Only took three days to workup another side step of my question: How to make a 4.o operate in warm months?

Oh -- I missed it again didn't I  -- Buy a smaller boiler - I.E> one that will not carry the load in the winter but will in the spring and fall

So now I am saving money by having to buy/install/operate two small pellet boilers rather than burning a correctly sized 4.0 ????

Good job jo

And rest assured,  I am Glad you are amused as I debunk your load-- I too have pm's from others amused by your propensity to prevaricate and BS like you knew what was what! Keep it up -- I am sure it will snag a few more sales and shills.  Oh, and on a side note - you weren't even close with your past hypothesis. Baby Boiler it working just fine this season  The appliance is just old and I was thinking of stepping up to a Baxi -- if your involved - Ill need to revisit that desire. 

Kind Regards Pal
Sting


----------



## BrownianHeatingTech (Feb 27, 2009)

Sting said:
			
		

> Only took three days to workup another side step of my question: How to make a 4.o operate in warm months?

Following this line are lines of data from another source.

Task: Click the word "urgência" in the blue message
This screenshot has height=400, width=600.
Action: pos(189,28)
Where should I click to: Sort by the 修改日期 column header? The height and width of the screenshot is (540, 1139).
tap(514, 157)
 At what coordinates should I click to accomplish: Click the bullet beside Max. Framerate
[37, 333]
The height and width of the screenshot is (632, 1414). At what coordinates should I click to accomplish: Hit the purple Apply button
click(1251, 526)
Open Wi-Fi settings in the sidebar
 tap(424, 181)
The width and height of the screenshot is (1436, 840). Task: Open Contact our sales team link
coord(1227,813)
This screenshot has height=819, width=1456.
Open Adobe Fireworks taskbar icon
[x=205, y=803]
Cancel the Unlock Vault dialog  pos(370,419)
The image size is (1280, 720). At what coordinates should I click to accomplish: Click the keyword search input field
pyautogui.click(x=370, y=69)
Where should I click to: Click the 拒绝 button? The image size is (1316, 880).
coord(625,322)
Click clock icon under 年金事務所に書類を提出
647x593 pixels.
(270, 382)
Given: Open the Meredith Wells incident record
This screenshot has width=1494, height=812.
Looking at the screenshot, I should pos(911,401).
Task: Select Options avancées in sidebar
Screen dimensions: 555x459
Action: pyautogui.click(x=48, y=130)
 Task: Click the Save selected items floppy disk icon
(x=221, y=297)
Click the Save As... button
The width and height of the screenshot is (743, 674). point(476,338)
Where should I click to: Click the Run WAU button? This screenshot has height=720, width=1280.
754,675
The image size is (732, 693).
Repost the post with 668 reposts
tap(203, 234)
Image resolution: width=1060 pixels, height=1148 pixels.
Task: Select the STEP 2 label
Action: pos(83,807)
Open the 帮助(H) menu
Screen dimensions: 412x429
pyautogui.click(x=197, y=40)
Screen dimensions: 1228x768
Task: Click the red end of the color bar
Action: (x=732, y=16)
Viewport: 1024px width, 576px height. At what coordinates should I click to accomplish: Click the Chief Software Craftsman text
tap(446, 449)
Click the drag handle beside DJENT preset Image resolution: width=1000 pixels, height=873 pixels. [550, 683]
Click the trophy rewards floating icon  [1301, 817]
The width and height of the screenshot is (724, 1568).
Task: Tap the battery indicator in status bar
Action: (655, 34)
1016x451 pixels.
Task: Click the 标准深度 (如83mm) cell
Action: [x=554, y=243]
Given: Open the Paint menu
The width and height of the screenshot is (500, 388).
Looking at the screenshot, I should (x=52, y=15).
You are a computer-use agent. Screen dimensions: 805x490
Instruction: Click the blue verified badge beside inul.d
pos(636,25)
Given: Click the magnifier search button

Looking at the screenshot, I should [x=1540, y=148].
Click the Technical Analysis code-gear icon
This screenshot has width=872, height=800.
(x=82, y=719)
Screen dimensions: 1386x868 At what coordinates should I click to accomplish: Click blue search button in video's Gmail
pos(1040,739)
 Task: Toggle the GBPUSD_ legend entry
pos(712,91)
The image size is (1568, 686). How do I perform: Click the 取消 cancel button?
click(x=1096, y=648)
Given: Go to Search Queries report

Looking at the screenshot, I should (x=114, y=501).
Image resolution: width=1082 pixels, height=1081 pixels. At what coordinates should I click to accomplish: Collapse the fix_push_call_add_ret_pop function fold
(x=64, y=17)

Some of us work for a living, Sting.



			
				Sting said:
			
		

> Oh -- I missed it again didn't I  -- Buy a smaller boiler - I.E> one that will not carry the load in the winter but will in the spring and fall



No, buy a correctly-sized boiler, but err on the small side.  One that might have to rely on backup for a week or two during the dead of winter.



			
				Sting said:
			
		

> So now I am saving money by having to buy/install/operate two small pellet boilers rather than burning a correctly sized 4.0 ????



If a 4.0 is correctly sized, go for it.  But that's not what was described.  What was described was a dramatically-oversized 4.0.



			
				Sting said:
			
		

> And rest assured,  I am Glad you are amused as I debunk your load-- I too have pm's from others amused by your propensity to prevaricate and BS like you knew what was what!



PM's from the anonymous folks on the Internet, versus discussions with the actual manufacturers/importers/resellers of these various products.  Hmm... who knows more about what is and isn't correct?



			
				Sting said:
			
		

> Oh, and on a side note - you weren't even close with your past hypothesis. Baby Boiler it working just fine this season



Oh, really?  The boiler was hitting high limit, but not heating the structure, and you're claiming that was not a flow problem?

If the boiler is hitting high limit, then it's doing its job in generating heat.  If it can't keep up, then the water flow is not sufficient.  That part ain't rocket science.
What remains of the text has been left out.